■ **TRAVAIL À FAIRE**:
1. Reproduisez le passage de la notice sur Ashley Hibbard qui commence à « HIBBARD, ASHLEY, manufacturier, marchand, entrepreneur » et se termine à « peu de chose. ».
2. Indiquez, s'il vous plaît, si chaque affirmation concorde avec la notice sur Ashley Hibbard, par oui ou non, en citant les mots exacts de la notice qui le montrent. (a) En 1854, Hibbard investit 6 000 £ dans une fabrique de chaussures en caoutchouc. (b) En 1856, la fabrique emploie 258 ouvriers. (c) En Angleterre, Hibbard fonde une usine de caoutchouc à Liverpool.

■ **DOCUMENT SOURCE**:
++++++

HIBBARD, ASHLEY, manufacturier, marchand, entrepreneur de chemins de fer et officier de milice, né le 27 mars 1827 à Stanstead, Bas-Canada, fils de Pliny V. Hibbard et de Hannah Labaree, décédé le 23 mars 1886 près de Frelighsburg, Québec.

La famille d’Ashley Hibbard qui figure parmi les plus anciennes de Stanstead était originaire de la Nouvelle-Angleterre. En effet, les grands-parents de Hibbard étaient venus du New Hampshire pour s’installer dans la région de Stanstead dès 1807. Quant à l’éducation et aux occupations du jeune Hibbard, nous en connaissons très peu de chose.

Durant la première moitié du xixe siècle, la région de Stanstead connaît un essor économique rapide ; les échanges commerciaux s’y multiplient à un rythme accéléré et de nombreuses industries locales, très spécialisées pour l’époque, s’y implantent. Cette situation engendrera une accumulation primitive du capital et cette nouvelle richesse sera souvent détournée en dehors du circuit économique régional. Ainsi, lorsqu’on retrouve Hibbard à Montréal en 1849, il possède déjà une quincaillerie et, en 1854, il investit une somme de £6 000 dans une fabrique de chaussures en caoutchouc. Dans cette affaire, il est associé à William Brown et à George Boum, sous la raison sociale de Brown, Hibbard, Boum and Co. En 1856, la fabrique comprend six bâtiments et elle est munie d’une machinerie complexe actionnée par un engin à vapeur ; on y emploie alors 158 ouvriers produisant plus de 1 500 paires de chaussures, 1 000 livres de ressorts (pour les voitures) et de courroies par jour. Cette production est destinée en partie à un marché local, et, périodiquement, le Sarah Sands, navire à vapeur appartenant à la compagnie, achemine les commandes en provenance de clients du Haut-Canada, des provinces Maritimes, des États-Unis et de l’Angleterre. Cette société est à l’origine de la Dominion Rubber Company Limited, formée en 1910 grâce à une fusion d’entreprises de fabrication d’articles en caoutchouc. En 1862, ses deux associés ayant décidé de vendre leurs actions à un groupe en qui il n’a pas confiance, Hibbard, qui est président, quitte la fabrique, connue alors sous le nom de Compagnie de manufacture britannique américaine ; il s’installe en Angleterre et fonde à Manchester une importante usine de caoutchouc. À la suite de ce départ, des accusations de détournements de fonds auraient été lancées contre lui. Revenu au Canada en 1865, il est mis en accusation l’année suivante à Montréal par un grand jury de la Cour du banc de la reine. Hibbard publie alors la seule brochure qu’on lui connaisse, A narrative and exposure of the evil of secret indictments, by grand juries, dans laquelle il réfute toutes les accusations portées contre lui et dénonce l’usage qui, sous le système des grands jurys, permet d’accuser quelqu’un sans qu’il en soit informé. De 1866 à 1869, les annuaires de Montréal le décrivent comme un marchand-importateur de caoutchouc dont les bureaux sont situés rue Saint-Paul, près du port.

++++++

■ **DONNÉES À EXAMINER**:
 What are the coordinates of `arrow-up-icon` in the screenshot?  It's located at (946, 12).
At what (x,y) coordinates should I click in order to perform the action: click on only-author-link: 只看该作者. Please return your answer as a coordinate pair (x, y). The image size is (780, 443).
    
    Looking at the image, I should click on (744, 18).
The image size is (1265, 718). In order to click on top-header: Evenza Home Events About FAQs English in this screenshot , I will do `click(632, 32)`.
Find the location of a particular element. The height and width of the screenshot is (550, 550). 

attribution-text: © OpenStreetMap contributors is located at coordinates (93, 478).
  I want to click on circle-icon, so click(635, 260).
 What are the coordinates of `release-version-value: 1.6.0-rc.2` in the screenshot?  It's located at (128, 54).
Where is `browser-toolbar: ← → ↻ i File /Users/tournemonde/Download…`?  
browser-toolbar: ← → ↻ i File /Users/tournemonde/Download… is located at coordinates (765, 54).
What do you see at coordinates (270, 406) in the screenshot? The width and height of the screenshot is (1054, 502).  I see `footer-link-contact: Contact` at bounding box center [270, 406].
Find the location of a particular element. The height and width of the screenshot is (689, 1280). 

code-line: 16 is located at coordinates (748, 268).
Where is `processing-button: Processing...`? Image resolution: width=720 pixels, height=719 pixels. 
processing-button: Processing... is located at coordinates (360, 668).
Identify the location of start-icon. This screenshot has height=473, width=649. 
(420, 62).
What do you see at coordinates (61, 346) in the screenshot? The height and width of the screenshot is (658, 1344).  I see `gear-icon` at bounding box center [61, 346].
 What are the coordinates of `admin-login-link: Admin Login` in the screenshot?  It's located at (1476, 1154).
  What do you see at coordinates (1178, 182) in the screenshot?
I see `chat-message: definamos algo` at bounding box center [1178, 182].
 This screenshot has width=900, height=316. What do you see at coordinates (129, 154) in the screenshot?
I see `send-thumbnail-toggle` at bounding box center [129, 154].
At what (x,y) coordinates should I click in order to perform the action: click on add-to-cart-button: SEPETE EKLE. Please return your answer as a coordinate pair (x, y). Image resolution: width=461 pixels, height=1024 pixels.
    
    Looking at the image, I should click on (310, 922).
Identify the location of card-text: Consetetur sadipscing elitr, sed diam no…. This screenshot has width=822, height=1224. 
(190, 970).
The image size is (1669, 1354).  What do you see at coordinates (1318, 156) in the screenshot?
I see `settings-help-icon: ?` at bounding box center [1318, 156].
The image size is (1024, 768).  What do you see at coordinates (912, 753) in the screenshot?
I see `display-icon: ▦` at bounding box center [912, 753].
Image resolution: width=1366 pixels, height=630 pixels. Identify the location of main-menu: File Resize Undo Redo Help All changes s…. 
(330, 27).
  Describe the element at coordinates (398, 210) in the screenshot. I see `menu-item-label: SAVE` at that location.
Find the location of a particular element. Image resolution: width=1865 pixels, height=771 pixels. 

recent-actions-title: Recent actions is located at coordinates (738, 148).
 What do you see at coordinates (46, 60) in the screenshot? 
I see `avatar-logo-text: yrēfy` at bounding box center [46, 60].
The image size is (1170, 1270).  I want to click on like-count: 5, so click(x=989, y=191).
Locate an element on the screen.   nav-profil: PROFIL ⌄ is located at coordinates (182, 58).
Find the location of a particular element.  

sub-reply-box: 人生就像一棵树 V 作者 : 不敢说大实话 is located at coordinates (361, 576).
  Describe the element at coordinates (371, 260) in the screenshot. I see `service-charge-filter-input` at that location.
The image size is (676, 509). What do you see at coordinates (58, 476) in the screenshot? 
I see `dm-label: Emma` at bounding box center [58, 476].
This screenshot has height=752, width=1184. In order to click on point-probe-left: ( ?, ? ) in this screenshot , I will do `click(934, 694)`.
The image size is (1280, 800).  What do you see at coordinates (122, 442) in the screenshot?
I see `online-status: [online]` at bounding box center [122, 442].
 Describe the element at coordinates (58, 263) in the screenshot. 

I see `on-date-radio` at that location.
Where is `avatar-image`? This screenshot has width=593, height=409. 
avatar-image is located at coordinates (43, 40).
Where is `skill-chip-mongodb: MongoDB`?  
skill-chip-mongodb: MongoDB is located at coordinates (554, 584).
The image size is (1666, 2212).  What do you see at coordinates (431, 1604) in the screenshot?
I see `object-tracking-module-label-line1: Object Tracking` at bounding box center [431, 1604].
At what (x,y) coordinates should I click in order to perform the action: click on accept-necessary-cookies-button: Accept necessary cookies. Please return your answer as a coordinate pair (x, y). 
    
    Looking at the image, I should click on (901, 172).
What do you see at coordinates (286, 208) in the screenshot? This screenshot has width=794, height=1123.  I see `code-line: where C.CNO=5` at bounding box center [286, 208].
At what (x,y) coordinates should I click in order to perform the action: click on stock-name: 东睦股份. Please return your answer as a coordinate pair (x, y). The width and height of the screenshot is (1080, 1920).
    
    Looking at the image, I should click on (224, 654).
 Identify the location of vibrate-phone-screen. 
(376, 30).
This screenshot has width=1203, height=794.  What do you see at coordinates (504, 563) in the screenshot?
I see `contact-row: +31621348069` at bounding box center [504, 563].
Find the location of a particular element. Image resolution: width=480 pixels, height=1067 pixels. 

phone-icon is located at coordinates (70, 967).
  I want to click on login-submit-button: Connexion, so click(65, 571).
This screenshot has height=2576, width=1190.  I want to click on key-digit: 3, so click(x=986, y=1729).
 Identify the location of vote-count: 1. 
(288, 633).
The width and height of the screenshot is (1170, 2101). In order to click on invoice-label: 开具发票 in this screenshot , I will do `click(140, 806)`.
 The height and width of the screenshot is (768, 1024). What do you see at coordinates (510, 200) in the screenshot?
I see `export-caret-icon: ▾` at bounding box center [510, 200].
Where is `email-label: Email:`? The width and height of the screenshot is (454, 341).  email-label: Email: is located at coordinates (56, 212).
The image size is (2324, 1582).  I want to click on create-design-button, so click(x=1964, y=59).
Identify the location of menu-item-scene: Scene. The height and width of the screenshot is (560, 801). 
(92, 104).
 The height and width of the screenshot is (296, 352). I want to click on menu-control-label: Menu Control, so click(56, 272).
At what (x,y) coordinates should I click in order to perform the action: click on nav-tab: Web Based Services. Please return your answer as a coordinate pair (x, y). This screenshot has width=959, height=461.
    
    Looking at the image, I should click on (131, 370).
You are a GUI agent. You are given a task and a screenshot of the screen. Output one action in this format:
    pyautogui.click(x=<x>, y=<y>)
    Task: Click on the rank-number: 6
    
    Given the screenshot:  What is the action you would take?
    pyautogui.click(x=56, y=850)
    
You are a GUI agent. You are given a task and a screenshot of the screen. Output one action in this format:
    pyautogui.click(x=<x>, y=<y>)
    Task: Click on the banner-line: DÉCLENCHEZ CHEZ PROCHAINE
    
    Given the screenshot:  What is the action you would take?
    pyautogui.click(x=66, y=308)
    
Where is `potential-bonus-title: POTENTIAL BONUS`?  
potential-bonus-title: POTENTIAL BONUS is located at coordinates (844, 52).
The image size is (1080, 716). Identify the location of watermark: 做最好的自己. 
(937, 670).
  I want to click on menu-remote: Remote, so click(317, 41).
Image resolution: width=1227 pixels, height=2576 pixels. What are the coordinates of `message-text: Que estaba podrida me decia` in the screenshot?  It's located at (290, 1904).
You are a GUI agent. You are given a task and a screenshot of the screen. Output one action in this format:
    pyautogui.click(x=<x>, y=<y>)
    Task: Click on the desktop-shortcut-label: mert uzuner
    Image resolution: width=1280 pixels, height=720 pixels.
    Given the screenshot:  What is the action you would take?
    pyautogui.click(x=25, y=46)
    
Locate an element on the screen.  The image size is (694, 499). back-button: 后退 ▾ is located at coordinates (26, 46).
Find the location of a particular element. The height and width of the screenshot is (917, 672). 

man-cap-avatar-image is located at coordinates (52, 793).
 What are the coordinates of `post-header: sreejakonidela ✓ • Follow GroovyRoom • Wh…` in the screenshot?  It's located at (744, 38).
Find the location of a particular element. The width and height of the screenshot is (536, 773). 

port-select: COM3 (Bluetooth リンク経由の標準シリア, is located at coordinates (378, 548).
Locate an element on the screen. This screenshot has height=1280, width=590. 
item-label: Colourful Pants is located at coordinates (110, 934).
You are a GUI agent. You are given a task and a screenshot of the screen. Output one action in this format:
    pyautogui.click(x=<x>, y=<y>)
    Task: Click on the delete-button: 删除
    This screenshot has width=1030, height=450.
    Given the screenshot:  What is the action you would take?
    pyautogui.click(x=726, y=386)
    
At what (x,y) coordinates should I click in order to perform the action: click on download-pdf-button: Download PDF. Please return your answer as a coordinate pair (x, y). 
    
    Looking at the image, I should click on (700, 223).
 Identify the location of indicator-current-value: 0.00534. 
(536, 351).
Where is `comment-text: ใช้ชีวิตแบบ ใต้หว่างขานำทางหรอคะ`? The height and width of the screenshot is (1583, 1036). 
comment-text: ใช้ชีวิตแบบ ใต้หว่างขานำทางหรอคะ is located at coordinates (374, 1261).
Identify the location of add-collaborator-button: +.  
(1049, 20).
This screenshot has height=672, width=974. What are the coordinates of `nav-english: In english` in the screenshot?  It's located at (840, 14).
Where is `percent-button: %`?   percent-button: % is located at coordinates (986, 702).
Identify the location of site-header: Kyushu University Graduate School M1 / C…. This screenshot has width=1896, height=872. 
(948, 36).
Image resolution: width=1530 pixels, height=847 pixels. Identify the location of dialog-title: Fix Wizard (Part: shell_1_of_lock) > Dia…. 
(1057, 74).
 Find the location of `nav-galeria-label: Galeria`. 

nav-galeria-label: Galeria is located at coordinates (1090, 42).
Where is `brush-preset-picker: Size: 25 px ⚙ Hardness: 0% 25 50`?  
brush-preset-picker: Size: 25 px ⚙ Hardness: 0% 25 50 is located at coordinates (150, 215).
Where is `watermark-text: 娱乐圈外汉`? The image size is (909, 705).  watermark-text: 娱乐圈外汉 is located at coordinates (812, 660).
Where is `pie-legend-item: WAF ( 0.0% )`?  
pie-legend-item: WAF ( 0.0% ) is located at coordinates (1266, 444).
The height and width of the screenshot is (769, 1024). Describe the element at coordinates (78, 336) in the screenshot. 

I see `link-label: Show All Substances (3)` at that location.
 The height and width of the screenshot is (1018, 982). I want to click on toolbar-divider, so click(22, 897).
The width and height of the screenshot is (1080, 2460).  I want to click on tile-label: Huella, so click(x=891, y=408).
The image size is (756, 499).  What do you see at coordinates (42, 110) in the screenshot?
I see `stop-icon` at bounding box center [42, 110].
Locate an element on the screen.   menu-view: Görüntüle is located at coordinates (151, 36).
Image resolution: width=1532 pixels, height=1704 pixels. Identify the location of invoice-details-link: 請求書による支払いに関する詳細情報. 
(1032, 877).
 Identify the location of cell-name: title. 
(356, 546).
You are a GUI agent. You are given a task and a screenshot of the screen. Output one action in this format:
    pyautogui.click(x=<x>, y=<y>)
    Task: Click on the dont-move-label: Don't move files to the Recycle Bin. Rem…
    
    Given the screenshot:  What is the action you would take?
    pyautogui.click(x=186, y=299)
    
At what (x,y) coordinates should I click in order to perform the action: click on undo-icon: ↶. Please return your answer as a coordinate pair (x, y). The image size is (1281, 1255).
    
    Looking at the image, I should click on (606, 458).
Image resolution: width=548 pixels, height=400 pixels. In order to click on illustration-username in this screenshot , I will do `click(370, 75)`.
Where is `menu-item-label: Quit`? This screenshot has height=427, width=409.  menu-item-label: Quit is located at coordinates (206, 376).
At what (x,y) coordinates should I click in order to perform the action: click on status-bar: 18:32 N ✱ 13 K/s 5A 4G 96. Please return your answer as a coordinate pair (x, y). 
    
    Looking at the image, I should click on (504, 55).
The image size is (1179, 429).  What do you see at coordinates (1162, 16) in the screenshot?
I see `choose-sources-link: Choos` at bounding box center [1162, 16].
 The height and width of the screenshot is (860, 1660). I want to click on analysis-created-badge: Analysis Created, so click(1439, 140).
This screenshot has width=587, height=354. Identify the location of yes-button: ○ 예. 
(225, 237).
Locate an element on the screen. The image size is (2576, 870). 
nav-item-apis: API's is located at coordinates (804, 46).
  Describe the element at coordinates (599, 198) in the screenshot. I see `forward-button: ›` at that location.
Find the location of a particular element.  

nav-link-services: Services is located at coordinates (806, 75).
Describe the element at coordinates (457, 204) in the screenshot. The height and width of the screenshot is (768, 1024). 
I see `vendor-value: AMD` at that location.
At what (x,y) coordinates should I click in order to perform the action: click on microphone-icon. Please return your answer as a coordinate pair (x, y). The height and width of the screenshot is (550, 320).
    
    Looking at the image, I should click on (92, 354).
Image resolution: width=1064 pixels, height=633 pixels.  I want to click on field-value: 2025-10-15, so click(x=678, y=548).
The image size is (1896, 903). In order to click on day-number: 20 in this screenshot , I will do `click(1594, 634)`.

++++++

■ **RÉPONSES PAR TÂCHE**:
1.
HIBBARD, ASHLEY, manufacturier, marchand, entrepreneur de chemins de fer et officier de milice, né le 27 mars 1827 à Stanstead, Bas-Canada, fils de Pliny V. Hibbard et de Hannah Labaree, décédé le 23 mars 1886 près de Frelighsburg, Québec.

La famille d’Ashley Hibbard qui figure parmi les plus anciennes de Stanstead était originaire de la Nouvelle-Angleterre. En effet, les grands-parents de Hibbard étaient venus du New Hampshire pour s’installer dans la région de Stanstead dès 1807. Quant à l’éducation et aux occupations du jeune Hibbard, nous en connaissons très peu de chose.

2.
(a) Oui : « en 1854, il investit une somme de £6 000 dans une fabrique de chaussures en caoutchouc ».
(b) Non : « on y emploie alors 158 ouvriers ».
(c) Non : « fonde à Manchester une importante usine de caoutchouc ».